Now it gets really interesting. Charlotte can actually decide whether to save him or not. This is reality — we’re not talking morals here, but gut level emotions. As she struggles with this, one of her friends, Naomi comes to her with advice. Forgive him. That’s how you move on with your life. That’s how you free yourself from the burden of living with this brutality and fear for the rest of your life. Forgive him. Don’t let him die.
In the end, Charlotte does just that. She faces her attacker after he is stabilized and tells him that she forgives him. That he has no hold over her. He no longer scares her. She walks away, I dare say, a new woman. I also figure that she will have to work out that forgiveness over time. But, she made the decision to forgive.
Forgiving is often a very difficult road. Just because you say “I forgive you” doesn’t magically make it happen. I know this. But, to decide to forgive is a first step in the process. It is necessary for the injured party. It doesn’t have to be accepted by the person you forgive. The person doing the forgiving gains as much, if not more that the person being forgiven. If I forgive, I can quit drinking the poison and hoping the other guy dies.
Jesus was definitely on to something here. The Our Father asks that we be forgiven as we forgive others. To me, that strongly suggests that the first steps in being forgiven is to forgive another. Think about it…
Some days I really am bothered by the changes that God seems intent on making in my way of seeing. It is uncomfortable to say the least.

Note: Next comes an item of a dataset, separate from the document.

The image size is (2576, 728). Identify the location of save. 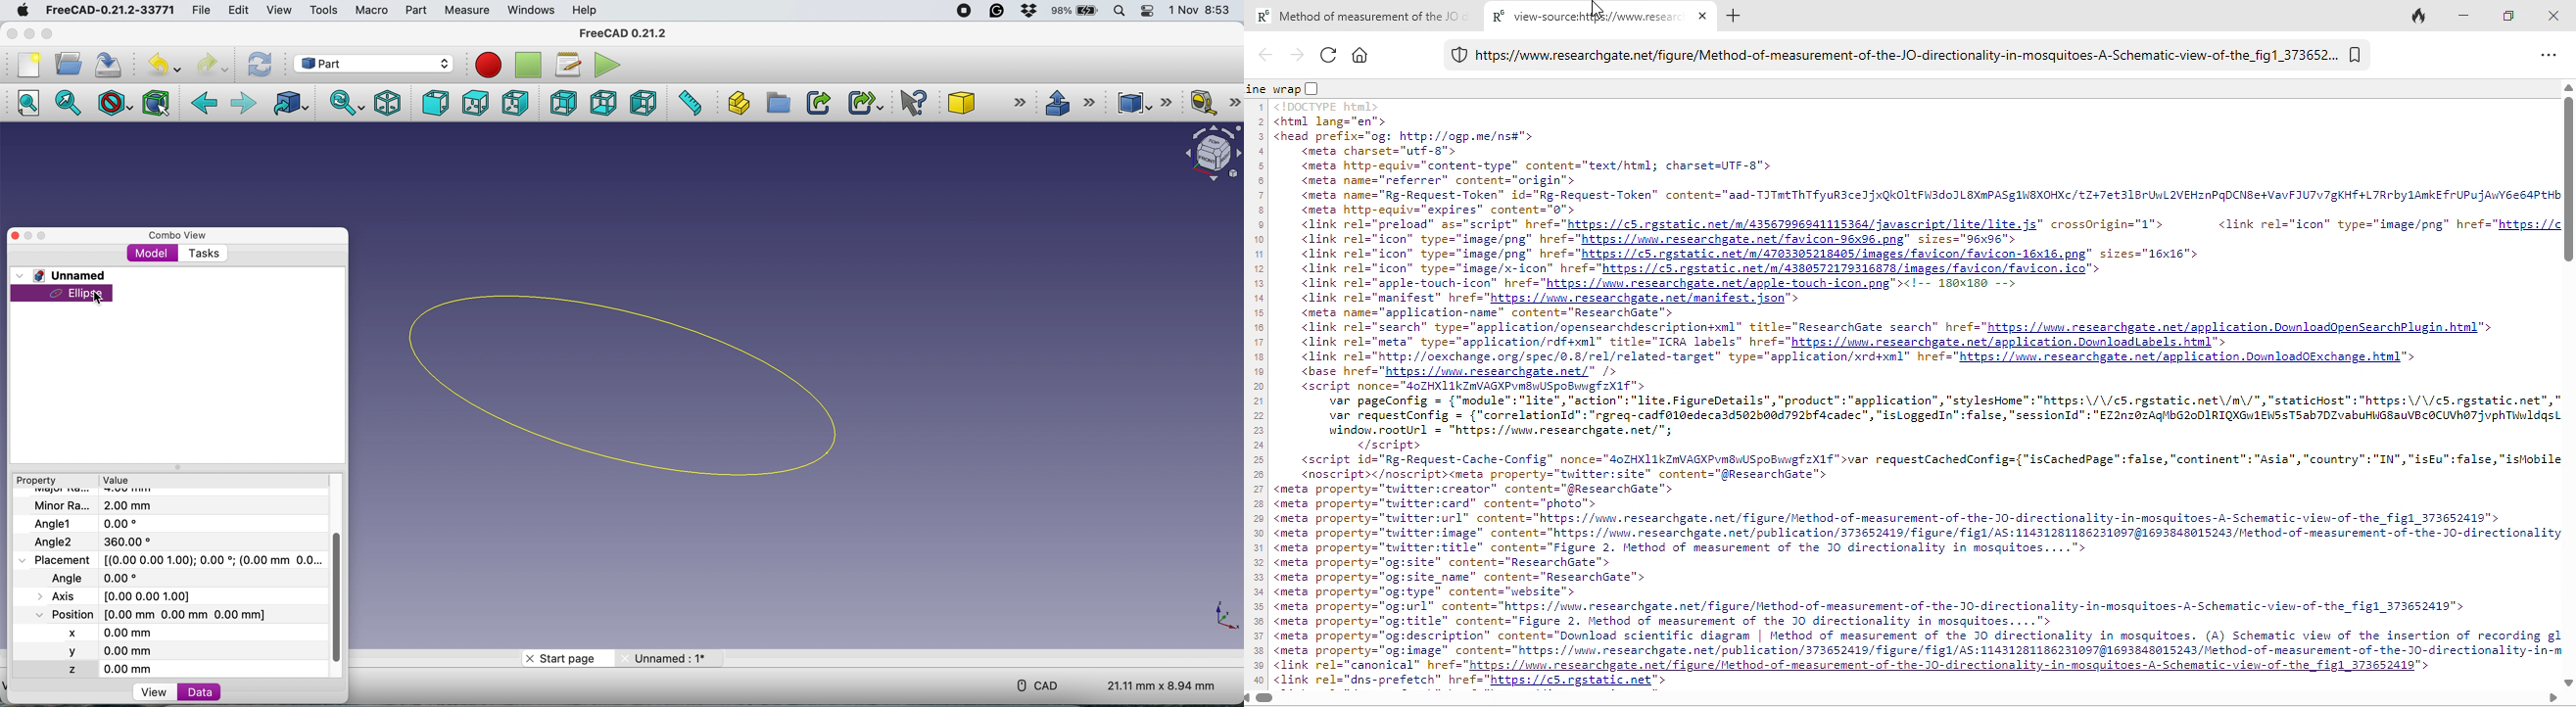
(111, 64).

How so? Recently I posted on my FB a comment about the cost of the death penalty — not just in dollars but in other ways. One affirming respons. Good. And then came one tearful, pained, angry response from a friend who has had 2 family members murdered and is all for the death penalty. This response led to a series of posts, with both of us digging deep. I in no way seek to minimize the pain. I mean no disrespect. I hope she knows that I will stand with her in the pain. I cannot change my stance. Really uncomfortable.
And then yesterday I read about the stupid, senseless shootings in Arizona. Six people dead including a 9 years and a federal judge, and a sitting congresswoman shot in the head. My first reaction was almost nausea. I lit a candle on the TrueMajority website. I wrote a note. I read the AP article. I found myself praying not only for the victims and their families, but also for the young man who committed these heinous acts – praying for a healing of the hurt in him, and in others who are like him — healing before something similar and equally as painful and appalling happens again. I suspect that admission is not going to win me friends and help me influence people.

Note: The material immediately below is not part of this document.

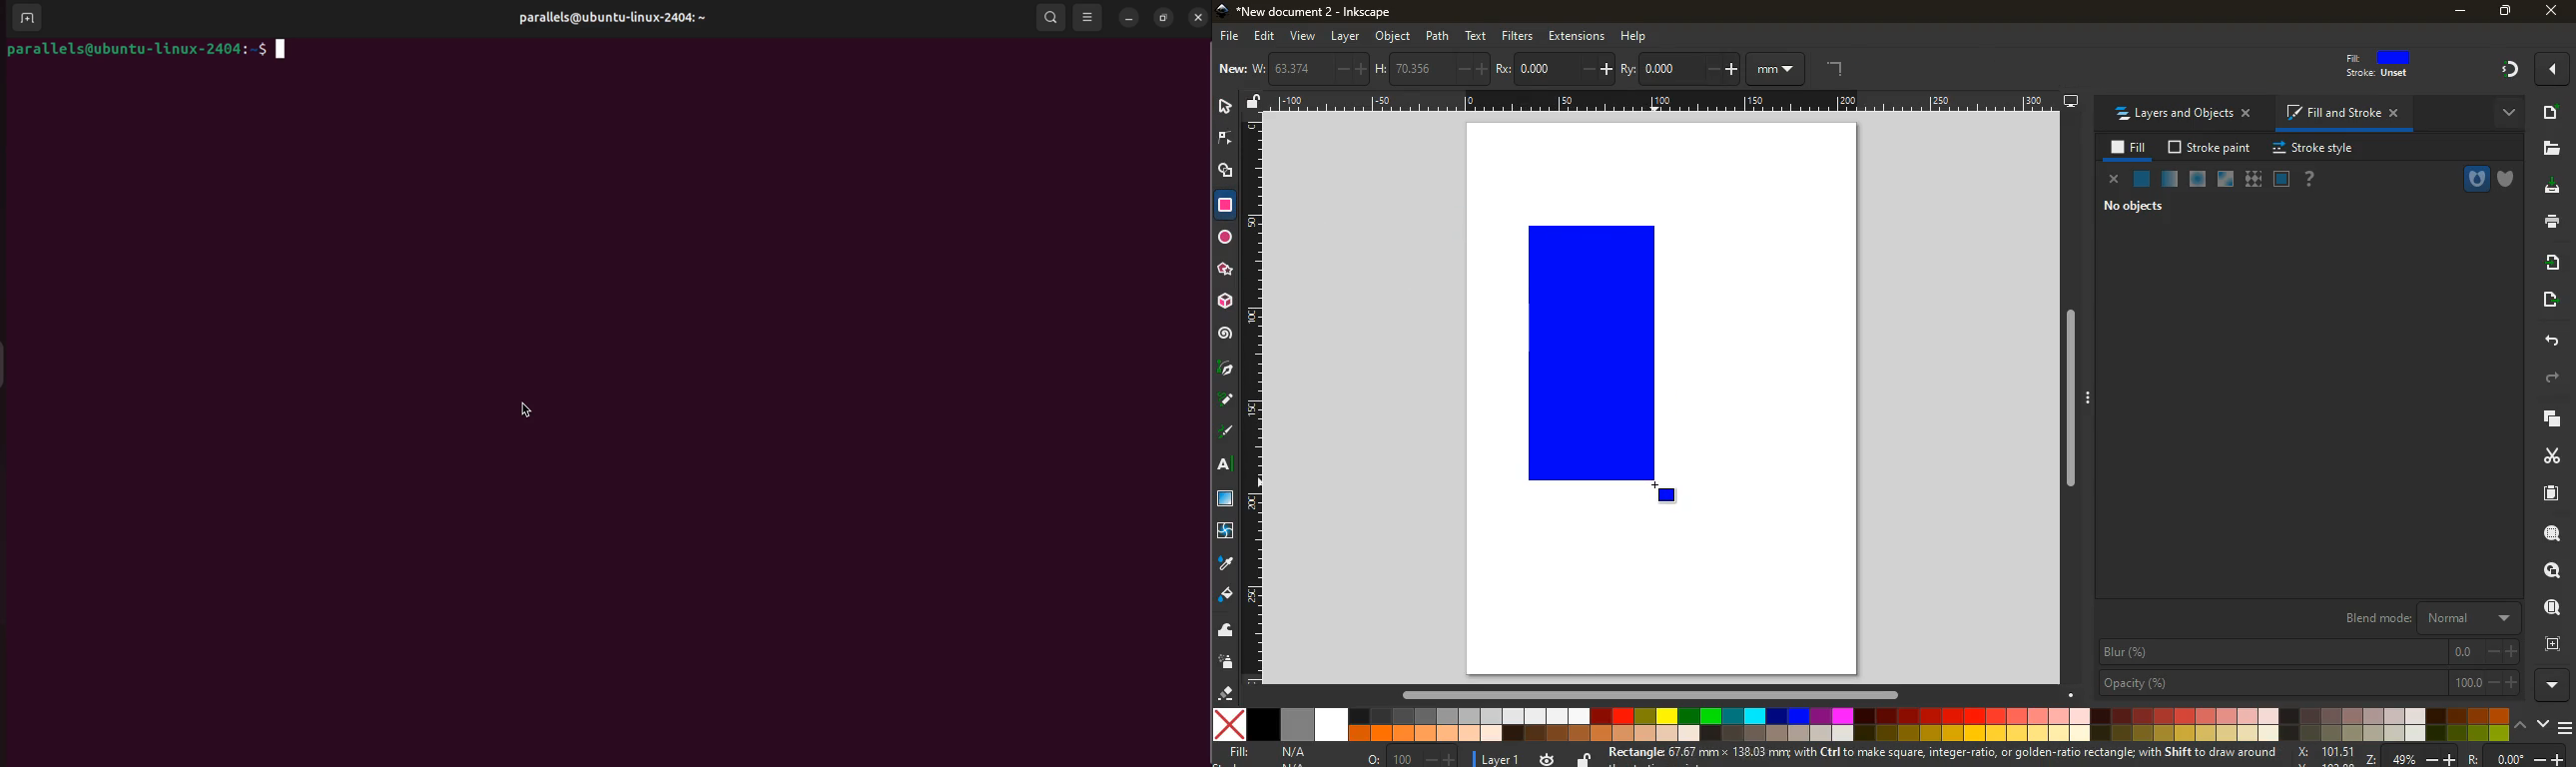  I want to click on ice, so click(2198, 178).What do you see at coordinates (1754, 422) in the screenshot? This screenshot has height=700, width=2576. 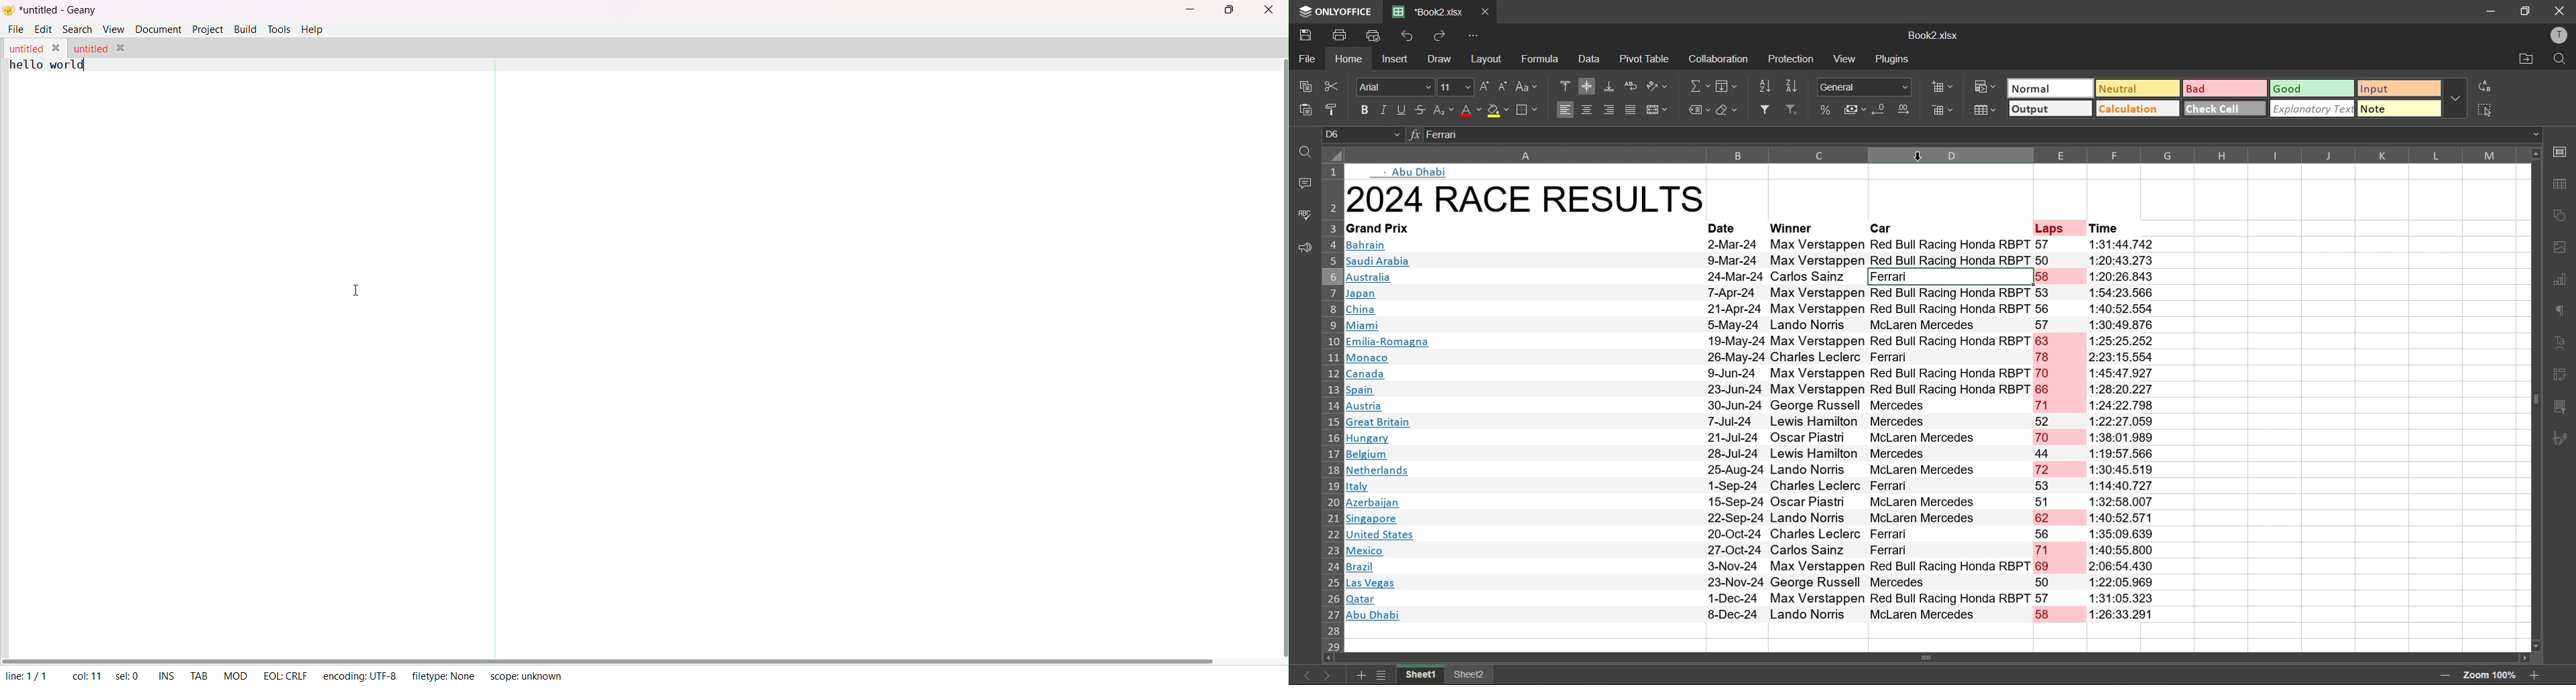 I see `| Great Britain 7-Jul-24 Lewis Hamilton Mercedes 52 1:22:27.059` at bounding box center [1754, 422].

But, God has not yet met with 100% success. I still harbor anger toward those who foster hateful and divisive rhetoric to advance their politics (not just the real fringies, but the T-Party and way too many Republican politicians, and Ms. Palin, just to name a few.) These are the same folks who cry out for respect for officials while fostering campaigns that encourage folks to “take aim” at others, and do so with visualizations such as gun sights. I’m still having trouble praying for those folks… even though I suppose that come under that umbrella of healing things before another tragedy occurs.
Today’s 2nd reading at mass, reminds us that God is discriminates far less than we do… it reminds us that Jesus, after His baptism, when about healing ALL those oppressed by the devil… if He did that, then, I suppose I must be open to praying for those who perpetuate these senseless crimes and those who perpetuate the attitudes that encourage others to carry out these acts.

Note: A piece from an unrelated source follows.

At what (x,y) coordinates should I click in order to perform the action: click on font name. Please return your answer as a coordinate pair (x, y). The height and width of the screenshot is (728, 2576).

Note: the reading is from Acts of the Apostles 10:34-38.
Peter proceeded to speak and said: Rather, in every nation whoever fears him and acts uprightly is acceptable to him. You know the word (that) he sent to the Israelites as he proclaimed peace through Jesus Christ, who is Lord of all, what has happened all over Judea, beginning in Galilee after the baptism that John preached, how God anointed Jesus of Nazareth with the holy Spirit and power. He went about doing good and healing all those oppressed by the devil, for God was with him.